EXERCISE DETAILS: Type out every line below exactly as it reads.

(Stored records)
§

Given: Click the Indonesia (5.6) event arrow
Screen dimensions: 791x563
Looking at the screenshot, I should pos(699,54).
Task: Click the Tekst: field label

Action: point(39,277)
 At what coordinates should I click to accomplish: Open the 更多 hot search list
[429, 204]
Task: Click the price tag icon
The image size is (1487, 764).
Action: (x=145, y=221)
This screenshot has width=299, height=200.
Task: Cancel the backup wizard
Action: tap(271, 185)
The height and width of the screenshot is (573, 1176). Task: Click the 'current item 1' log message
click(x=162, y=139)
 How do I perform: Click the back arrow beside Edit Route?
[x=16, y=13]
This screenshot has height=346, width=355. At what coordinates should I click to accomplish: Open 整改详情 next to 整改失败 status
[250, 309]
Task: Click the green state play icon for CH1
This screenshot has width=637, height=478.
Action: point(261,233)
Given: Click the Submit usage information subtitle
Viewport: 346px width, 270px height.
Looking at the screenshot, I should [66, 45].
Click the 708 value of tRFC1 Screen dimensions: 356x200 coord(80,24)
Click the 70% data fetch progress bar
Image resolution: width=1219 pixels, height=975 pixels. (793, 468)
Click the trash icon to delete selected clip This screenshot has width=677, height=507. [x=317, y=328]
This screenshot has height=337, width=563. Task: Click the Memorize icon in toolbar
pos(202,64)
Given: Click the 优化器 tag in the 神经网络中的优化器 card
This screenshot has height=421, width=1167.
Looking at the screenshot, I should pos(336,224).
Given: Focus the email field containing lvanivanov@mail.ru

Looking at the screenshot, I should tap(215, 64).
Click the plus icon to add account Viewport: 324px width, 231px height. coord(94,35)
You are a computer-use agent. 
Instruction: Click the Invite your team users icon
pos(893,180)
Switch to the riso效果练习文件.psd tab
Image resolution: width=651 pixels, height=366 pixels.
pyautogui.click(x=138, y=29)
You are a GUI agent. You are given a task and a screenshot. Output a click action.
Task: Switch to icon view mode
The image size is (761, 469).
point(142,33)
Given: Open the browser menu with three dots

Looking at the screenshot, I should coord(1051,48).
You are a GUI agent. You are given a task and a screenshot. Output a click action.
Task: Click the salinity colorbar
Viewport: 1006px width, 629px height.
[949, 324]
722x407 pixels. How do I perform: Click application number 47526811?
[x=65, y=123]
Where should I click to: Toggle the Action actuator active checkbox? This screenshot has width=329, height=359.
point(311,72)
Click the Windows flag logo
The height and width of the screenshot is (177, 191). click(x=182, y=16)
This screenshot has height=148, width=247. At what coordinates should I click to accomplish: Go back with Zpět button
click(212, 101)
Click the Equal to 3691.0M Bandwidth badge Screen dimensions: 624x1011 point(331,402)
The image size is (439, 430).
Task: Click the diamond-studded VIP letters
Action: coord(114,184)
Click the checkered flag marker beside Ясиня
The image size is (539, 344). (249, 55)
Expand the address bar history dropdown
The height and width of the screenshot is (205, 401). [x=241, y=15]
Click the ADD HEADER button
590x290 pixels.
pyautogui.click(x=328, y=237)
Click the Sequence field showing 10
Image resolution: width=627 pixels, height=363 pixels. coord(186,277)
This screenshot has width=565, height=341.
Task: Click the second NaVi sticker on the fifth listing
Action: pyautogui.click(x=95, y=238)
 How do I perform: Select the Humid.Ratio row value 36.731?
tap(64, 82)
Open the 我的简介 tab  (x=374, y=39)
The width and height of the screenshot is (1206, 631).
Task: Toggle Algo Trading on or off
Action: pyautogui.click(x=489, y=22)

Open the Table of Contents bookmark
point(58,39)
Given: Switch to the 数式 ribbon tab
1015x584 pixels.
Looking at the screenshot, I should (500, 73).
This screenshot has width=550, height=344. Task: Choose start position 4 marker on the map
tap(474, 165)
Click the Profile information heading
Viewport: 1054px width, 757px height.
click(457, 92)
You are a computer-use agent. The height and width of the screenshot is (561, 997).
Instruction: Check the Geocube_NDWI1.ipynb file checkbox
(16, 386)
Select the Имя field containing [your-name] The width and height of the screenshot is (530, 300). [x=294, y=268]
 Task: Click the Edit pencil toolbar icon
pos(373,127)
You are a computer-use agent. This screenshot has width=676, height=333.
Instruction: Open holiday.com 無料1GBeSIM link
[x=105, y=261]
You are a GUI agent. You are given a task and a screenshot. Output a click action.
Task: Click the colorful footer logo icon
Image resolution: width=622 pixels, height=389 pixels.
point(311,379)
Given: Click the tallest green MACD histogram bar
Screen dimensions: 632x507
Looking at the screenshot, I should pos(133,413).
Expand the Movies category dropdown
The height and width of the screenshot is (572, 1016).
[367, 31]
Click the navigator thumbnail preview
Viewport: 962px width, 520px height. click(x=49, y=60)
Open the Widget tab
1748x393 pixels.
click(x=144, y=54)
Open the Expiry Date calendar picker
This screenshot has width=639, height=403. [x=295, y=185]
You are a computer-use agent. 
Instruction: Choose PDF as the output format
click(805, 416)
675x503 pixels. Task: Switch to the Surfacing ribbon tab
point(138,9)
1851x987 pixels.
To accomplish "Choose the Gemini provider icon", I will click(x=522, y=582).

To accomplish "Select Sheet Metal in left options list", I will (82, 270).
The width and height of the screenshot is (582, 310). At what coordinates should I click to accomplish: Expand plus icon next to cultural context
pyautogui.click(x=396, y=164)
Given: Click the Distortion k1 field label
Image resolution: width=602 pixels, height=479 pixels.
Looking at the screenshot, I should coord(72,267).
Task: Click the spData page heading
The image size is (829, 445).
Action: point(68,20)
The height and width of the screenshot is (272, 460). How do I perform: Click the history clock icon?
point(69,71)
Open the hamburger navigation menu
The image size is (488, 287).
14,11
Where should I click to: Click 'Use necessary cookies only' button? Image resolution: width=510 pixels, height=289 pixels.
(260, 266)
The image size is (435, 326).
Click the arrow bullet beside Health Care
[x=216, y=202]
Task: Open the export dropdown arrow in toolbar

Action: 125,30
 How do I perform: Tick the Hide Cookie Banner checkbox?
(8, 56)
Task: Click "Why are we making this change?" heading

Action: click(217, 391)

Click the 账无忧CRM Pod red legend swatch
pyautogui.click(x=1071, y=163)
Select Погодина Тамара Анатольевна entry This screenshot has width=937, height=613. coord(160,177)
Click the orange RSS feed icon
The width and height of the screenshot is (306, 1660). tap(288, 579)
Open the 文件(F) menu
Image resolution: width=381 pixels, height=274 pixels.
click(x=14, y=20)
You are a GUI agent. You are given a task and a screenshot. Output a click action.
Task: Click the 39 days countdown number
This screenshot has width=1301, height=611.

§

WRITTEN ANSWER:
Given: Click the Indonesia (5.6) event arrow
Screen dimensions: 791x563
Looking at the screenshot, I should pos(699,54).
Task: Click the Tekst: field label

Action: point(39,277)
 At what coordinates should I click to accomplish: Open the 更多 hot search list
[429, 204]
Task: Click the price tag icon
The image size is (1487, 764).
Action: (x=145, y=221)
This screenshot has width=299, height=200.
Task: Cancel the backup wizard
Action: tap(271, 185)
The height and width of the screenshot is (573, 1176). Task: Click the 'current item 1' log message
click(x=162, y=139)
 How do I perform: Click the back arrow beside Edit Route?
[x=16, y=13]
This screenshot has height=346, width=355. At what coordinates should I click to accomplish: Open 整改详情 next to 整改失败 status
[250, 309]
Task: Click the green state play icon for CH1
This screenshot has width=637, height=478.
Action: point(261,233)
Given: Click the Submit usage information subtitle
Viewport: 346px width, 270px height.
Looking at the screenshot, I should [66, 45].
Click the 708 value of tRFC1 Screen dimensions: 356x200 coord(80,24)
Click the 70% data fetch progress bar
Image resolution: width=1219 pixels, height=975 pixels. (793, 468)
Click the trash icon to delete selected clip This screenshot has width=677, height=507. [x=317, y=328]
This screenshot has height=337, width=563. Task: Click the Memorize icon in toolbar
pos(202,64)
Given: Click the 优化器 tag in the 神经网络中的优化器 card
This screenshot has height=421, width=1167.
Looking at the screenshot, I should pos(336,224).
Given: Focus the email field containing lvanivanov@mail.ru

Looking at the screenshot, I should tap(215, 64).
Click the plus icon to add account Viewport: 324px width, 231px height. coord(94,35)
You are a computer-use agent. 
Instruction: Click the Invite your team users icon
pos(893,180)
Switch to the riso效果练习文件.psd tab
Image resolution: width=651 pixels, height=366 pixels.
pyautogui.click(x=138, y=29)
You are a GUI agent. You are given a task and a screenshot. Output a click action.
Task: Switch to icon view mode
The image size is (761, 469).
point(142,33)
Given: Open the browser menu with three dots

Looking at the screenshot, I should coord(1051,48).
You are a GUI agent. You are given a task and a screenshot. Output a click action.
Task: Click the salinity colorbar
Viewport: 1006px width, 629px height.
[949, 324]
722x407 pixels. How do I perform: Click application number 47526811?
[x=65, y=123]
Where should I click to: Toggle the Action actuator active checkbox? This screenshot has width=329, height=359.
point(311,72)
Click the Windows flag logo
The height and width of the screenshot is (177, 191). click(x=182, y=16)
This screenshot has height=148, width=247. At what coordinates should I click to accomplish: Go back with Zpět button
click(212, 101)
Click the Equal to 3691.0M Bandwidth badge Screen dimensions: 624x1011 point(331,402)
The image size is (439, 430).
Task: Click the diamond-studded VIP letters
Action: coord(114,184)
Click the checkered flag marker beside Ясиня
The image size is (539, 344). (249, 55)
Expand the address bar history dropdown
The height and width of the screenshot is (205, 401). [x=241, y=15]
Click the ADD HEADER button
590x290 pixels.
pyautogui.click(x=328, y=237)
Click the Sequence field showing 10
Image resolution: width=627 pixels, height=363 pixels. coord(186,277)
This screenshot has width=565, height=341.
Task: Click the second NaVi sticker on the fifth listing
Action: pyautogui.click(x=95, y=238)
 How do I perform: Select the Humid.Ratio row value 36.731?
tap(64, 82)
Open the 我的简介 tab  (x=374, y=39)
The width and height of the screenshot is (1206, 631).
Task: Toggle Algo Trading on or off
Action: pyautogui.click(x=489, y=22)

Open the Table of Contents bookmark
point(58,39)
Given: Switch to the 数式 ribbon tab
1015x584 pixels.
Looking at the screenshot, I should (500, 73).
This screenshot has width=550, height=344. Task: Choose start position 4 marker on the map
tap(474, 165)
Click the Profile information heading
Viewport: 1054px width, 757px height.
click(457, 92)
You are a computer-use agent. The height and width of the screenshot is (561, 997).
Instruction: Check the Geocube_NDWI1.ipynb file checkbox
(16, 386)
Select the Имя field containing [your-name] The width and height of the screenshot is (530, 300). [x=294, y=268]
 Task: Click the Edit pencil toolbar icon
pos(373,127)
You are a computer-use agent. This screenshot has width=676, height=333.
Instruction: Open holiday.com 無料1GBeSIM link
[x=105, y=261]
You are a GUI agent. You are given a task and a screenshot. Output a click action.
Task: Click the colorful footer logo icon
Image resolution: width=622 pixels, height=389 pixels.
point(311,379)
Given: Click the tallest green MACD histogram bar
Screen dimensions: 632x507
Looking at the screenshot, I should pos(133,413).
Expand the Movies category dropdown
The height and width of the screenshot is (572, 1016).
[367, 31]
Click the navigator thumbnail preview
Viewport: 962px width, 520px height. click(x=49, y=60)
Open the Widget tab
1748x393 pixels.
click(x=144, y=54)
Open the Expiry Date calendar picker
This screenshot has width=639, height=403. [x=295, y=185]
You are a computer-use agent. 
Instruction: Choose PDF as the output format
click(805, 416)
675x503 pixels. Task: Switch to the Surfacing ribbon tab
point(138,9)
1851x987 pixels.
To accomplish "Choose the Gemini provider icon", I will click(x=522, y=582).

To accomplish "Select Sheet Metal in left options list", I will (82, 270).
The width and height of the screenshot is (582, 310). At what coordinates should I click to accomplish: Expand plus icon next to cultural context
pyautogui.click(x=396, y=164)
Given: Click the Distortion k1 field label
Image resolution: width=602 pixels, height=479 pixels.
Looking at the screenshot, I should coord(72,267).
Task: Click the spData page heading
The image size is (829, 445).
Action: point(68,20)
The height and width of the screenshot is (272, 460). How do I perform: Click the history clock icon?
point(69,71)
Open the hamburger navigation menu
The image size is (488, 287).
14,11
Where should I click to: Click 'Use necessary cookies only' button? Image resolution: width=510 pixels, height=289 pixels.
(260, 266)
The image size is (435, 326).
Click the arrow bullet beside Health Care
[x=216, y=202]
Task: Open the export dropdown arrow in toolbar

Action: 125,30
 How do I perform: Tick the Hide Cookie Banner checkbox?
(8, 56)
Task: Click "Why are we making this change?" heading

Action: click(217, 391)

Click the 账无忧CRM Pod red legend swatch
pyautogui.click(x=1071, y=163)
Select Погодина Тамара Анатольевна entry This screenshot has width=937, height=613. coord(160,177)
Click the orange RSS feed icon
The width and height of the screenshot is (306, 1660). tap(288, 579)
Open the 文件(F) menu
Image resolution: width=381 pixels, height=274 pixels.
click(x=14, y=20)
You are a GUI agent. You are given a task and a screenshot. Output a click action.
Task: Click the 39 days countdown number
This screenshot has width=1301, height=611.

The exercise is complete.